Your task is to transcribe the entries below exactly, from their first line down to the line containing "Task: Click the CEE 32 A connection value", and to stop there.

Stored data entries:
━━━━━━━━━━

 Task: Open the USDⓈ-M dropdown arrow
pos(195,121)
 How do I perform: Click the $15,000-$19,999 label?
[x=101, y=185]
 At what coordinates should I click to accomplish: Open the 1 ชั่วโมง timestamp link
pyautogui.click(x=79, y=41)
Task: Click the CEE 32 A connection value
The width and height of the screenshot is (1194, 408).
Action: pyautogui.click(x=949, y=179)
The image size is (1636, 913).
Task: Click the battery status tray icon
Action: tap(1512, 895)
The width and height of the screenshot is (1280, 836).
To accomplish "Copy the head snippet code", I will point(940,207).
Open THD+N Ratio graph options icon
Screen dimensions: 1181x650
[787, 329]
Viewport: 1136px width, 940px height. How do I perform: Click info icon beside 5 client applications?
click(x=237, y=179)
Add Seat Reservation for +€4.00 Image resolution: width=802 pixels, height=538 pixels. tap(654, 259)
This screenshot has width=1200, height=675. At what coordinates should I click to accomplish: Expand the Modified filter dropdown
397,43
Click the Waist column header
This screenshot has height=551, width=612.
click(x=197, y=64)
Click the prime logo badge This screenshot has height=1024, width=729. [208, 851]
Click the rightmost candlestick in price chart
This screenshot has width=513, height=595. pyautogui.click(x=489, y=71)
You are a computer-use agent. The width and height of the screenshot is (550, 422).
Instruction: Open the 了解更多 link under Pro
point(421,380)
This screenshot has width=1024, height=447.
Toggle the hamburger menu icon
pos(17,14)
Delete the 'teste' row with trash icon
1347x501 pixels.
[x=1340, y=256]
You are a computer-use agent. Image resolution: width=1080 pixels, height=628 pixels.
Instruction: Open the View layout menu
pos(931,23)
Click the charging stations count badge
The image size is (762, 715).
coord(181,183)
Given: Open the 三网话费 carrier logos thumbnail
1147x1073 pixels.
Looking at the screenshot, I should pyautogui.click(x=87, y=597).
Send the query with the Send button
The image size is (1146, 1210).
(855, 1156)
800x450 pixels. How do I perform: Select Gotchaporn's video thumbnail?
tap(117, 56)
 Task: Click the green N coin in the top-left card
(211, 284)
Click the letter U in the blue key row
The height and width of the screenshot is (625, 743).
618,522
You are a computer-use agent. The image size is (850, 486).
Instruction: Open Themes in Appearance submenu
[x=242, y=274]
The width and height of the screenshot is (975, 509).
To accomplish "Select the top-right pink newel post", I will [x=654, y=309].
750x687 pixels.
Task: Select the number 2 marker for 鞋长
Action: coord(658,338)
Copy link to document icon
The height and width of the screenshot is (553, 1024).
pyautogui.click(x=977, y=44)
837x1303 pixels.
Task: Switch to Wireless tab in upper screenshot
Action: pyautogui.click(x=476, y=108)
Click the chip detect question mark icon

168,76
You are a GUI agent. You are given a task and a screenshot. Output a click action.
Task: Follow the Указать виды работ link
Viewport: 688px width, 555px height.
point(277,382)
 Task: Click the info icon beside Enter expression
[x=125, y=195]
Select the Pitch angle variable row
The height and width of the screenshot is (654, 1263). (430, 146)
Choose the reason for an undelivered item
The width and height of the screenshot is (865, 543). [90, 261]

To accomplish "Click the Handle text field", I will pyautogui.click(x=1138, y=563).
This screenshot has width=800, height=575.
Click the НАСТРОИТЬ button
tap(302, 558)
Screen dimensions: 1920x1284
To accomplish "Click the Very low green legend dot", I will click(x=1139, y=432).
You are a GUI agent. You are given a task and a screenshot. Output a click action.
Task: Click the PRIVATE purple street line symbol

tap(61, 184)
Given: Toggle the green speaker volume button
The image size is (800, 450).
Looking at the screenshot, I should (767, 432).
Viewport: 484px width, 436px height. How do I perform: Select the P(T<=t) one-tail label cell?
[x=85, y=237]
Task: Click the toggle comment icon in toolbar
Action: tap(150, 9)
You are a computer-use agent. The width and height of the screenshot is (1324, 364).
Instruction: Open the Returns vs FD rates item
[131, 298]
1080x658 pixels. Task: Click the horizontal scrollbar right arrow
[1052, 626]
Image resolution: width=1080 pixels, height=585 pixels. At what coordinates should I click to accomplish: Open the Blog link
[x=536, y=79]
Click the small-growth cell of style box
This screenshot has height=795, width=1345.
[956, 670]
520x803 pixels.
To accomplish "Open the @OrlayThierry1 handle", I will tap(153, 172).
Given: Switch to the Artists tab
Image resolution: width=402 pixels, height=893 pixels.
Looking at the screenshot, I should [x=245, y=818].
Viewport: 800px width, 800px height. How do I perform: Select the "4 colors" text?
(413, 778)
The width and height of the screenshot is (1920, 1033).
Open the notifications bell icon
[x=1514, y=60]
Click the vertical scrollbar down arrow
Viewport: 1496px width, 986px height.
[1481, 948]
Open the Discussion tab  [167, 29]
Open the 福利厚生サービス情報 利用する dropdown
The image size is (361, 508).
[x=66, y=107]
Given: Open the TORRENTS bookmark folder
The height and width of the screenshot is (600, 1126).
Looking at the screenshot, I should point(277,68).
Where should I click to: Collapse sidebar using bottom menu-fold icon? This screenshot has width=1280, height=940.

━━━━━━━━━━

- _EXERCISE OUTPUT_:
 Task: Open the USDⓈ-M dropdown arrow
pos(195,121)
 How do I perform: Click the $15,000-$19,999 label?
[x=101, y=185]
 At what coordinates should I click to accomplish: Open the 1 ชั่วโมง timestamp link
pyautogui.click(x=79, y=41)
Task: Click the CEE 32 A connection value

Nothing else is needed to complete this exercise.